THE GREAT RENAISSANCE painter and architect Raphael Sanzio lived and died in a period when Italy was relatively free of epidemics. It took the 21st-century Coronavirus pandemic to disrupt a monumental exhibition in Rome mounted to mark the 500th anniversary of his death.
The exhibit opened in March and closed down after only three days, given the Covid-19 catastrophe that engulfed Italy. Now the show, at the Scuderie del Quirinale (usually known in English as the Papal Stables), has reopened and will run through August 30. Hours have been extended, starting today, from 8am until 11 at night on weeknights. On Fridays and Saturdays it will be open till 1 in the morning. But what was almost guaranteed to be a blockbuster will be a much quieter, and safer, affair, with only six to eight masked visitors allowed to enter the exhibit hall every five minutes. The tours will be guided, with five minutes allotted to each of the rooms.

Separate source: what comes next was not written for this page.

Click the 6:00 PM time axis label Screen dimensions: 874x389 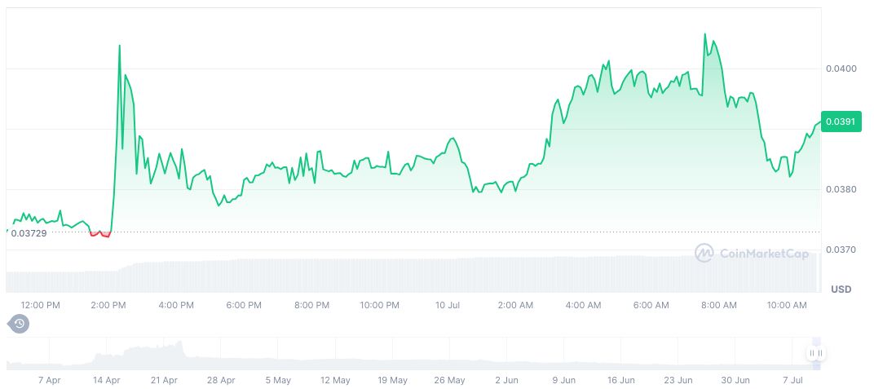click(x=243, y=305)
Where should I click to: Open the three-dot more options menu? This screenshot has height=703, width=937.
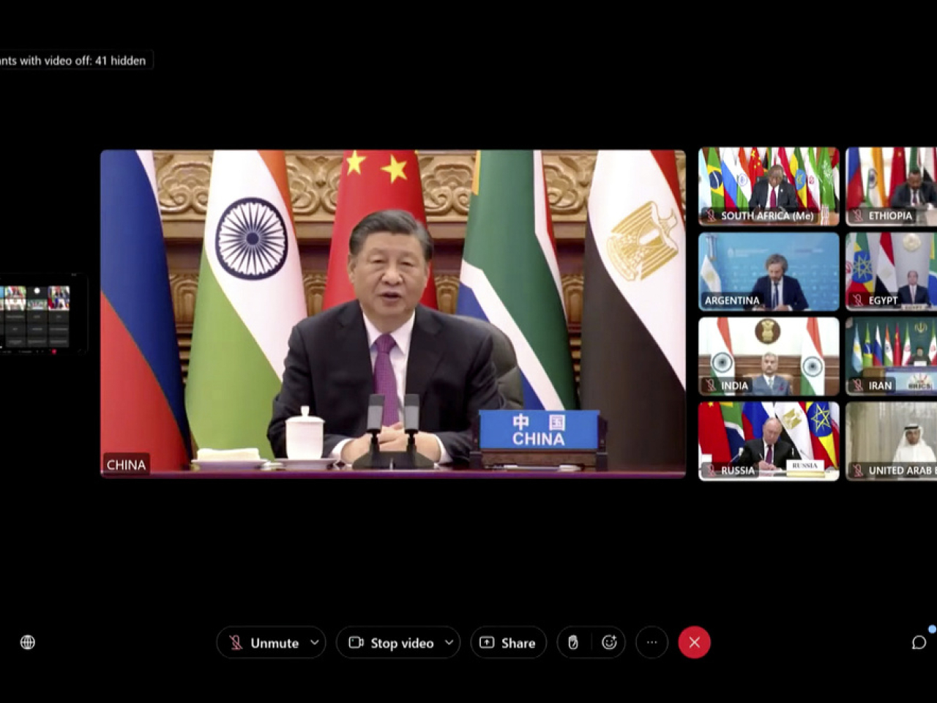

Given the extreme unlikelihood of most of us being able to attend in person, I was happy to find a video that walks us through the exhibition on the Quirinale, the highest of Rome’s seven hills. At this writing, tickets do seem to be available online, so if the stars align and you think you will find yourself in the Eternal City before the end of August, you may benefit from this show of more than 200 works, borrowed from collections and museums all over the world.
Raffaello 1520-1483, Scuderie del Quirinale, via Ventiquattro Maggio 16, Rome. 15 euros, through August 30, 2020.